**Material shown**
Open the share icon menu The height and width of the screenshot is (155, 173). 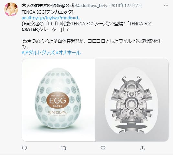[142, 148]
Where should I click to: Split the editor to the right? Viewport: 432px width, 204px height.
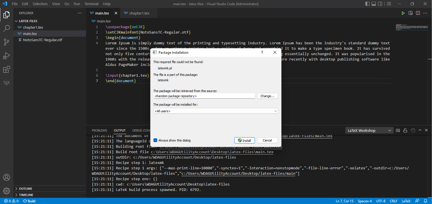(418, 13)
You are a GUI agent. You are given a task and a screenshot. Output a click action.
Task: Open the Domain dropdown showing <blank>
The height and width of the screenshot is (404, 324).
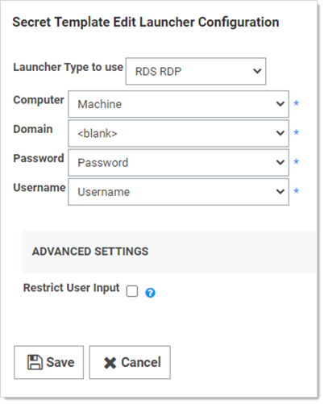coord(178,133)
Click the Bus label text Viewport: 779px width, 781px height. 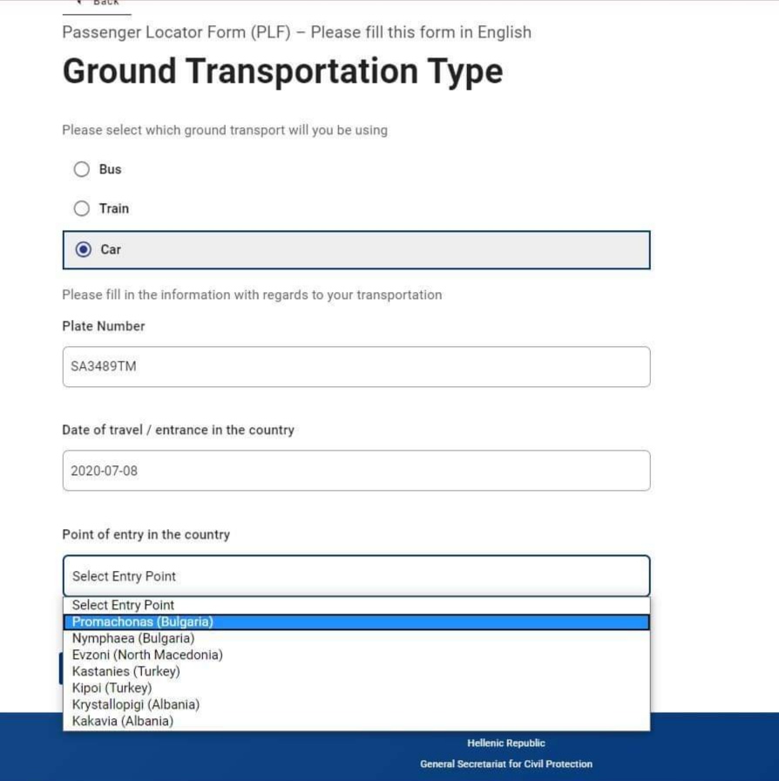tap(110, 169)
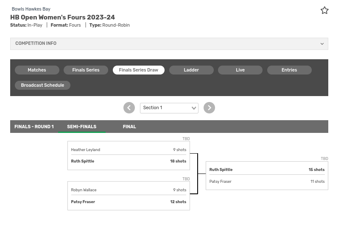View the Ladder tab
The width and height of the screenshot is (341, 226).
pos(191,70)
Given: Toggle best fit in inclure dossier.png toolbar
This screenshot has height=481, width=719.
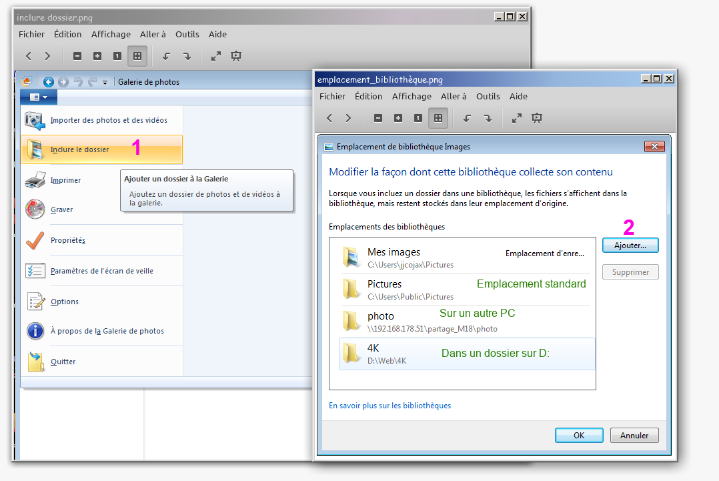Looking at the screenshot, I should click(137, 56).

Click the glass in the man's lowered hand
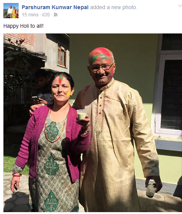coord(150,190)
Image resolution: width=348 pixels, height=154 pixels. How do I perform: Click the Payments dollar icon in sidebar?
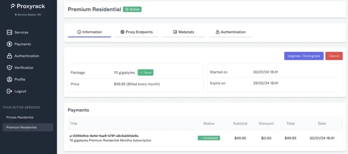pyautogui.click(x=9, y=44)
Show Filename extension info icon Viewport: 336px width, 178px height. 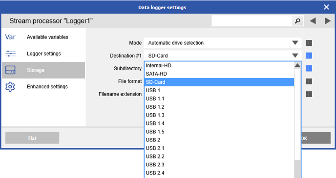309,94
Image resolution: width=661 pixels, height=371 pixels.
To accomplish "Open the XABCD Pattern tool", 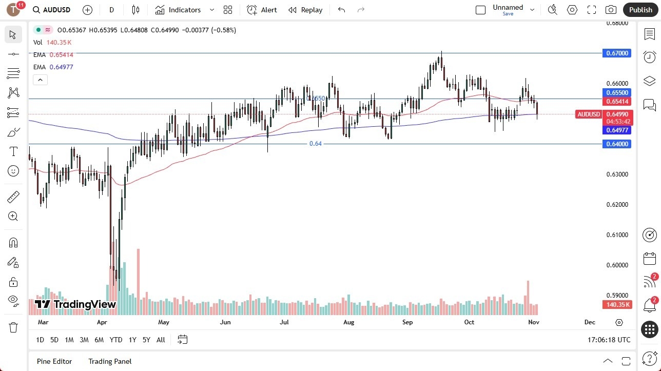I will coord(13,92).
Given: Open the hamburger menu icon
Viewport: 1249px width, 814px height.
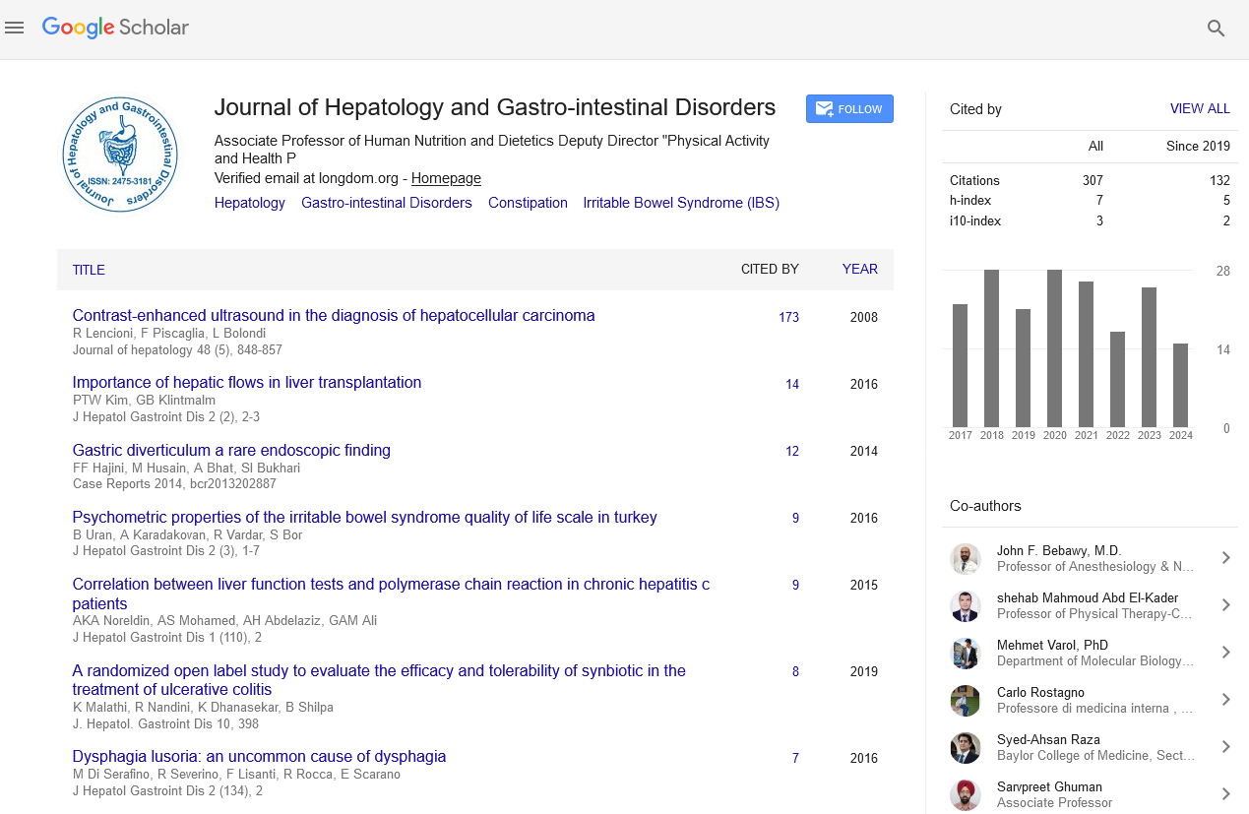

**Activity**
Excluding images, output exactly the lines from the one that holds "Given: Open the hamburger menu icon" through the final line of the material, both ends included.

**Answer**
Given: Open the hamburger menu icon
Viewport: 1249px width, 814px height.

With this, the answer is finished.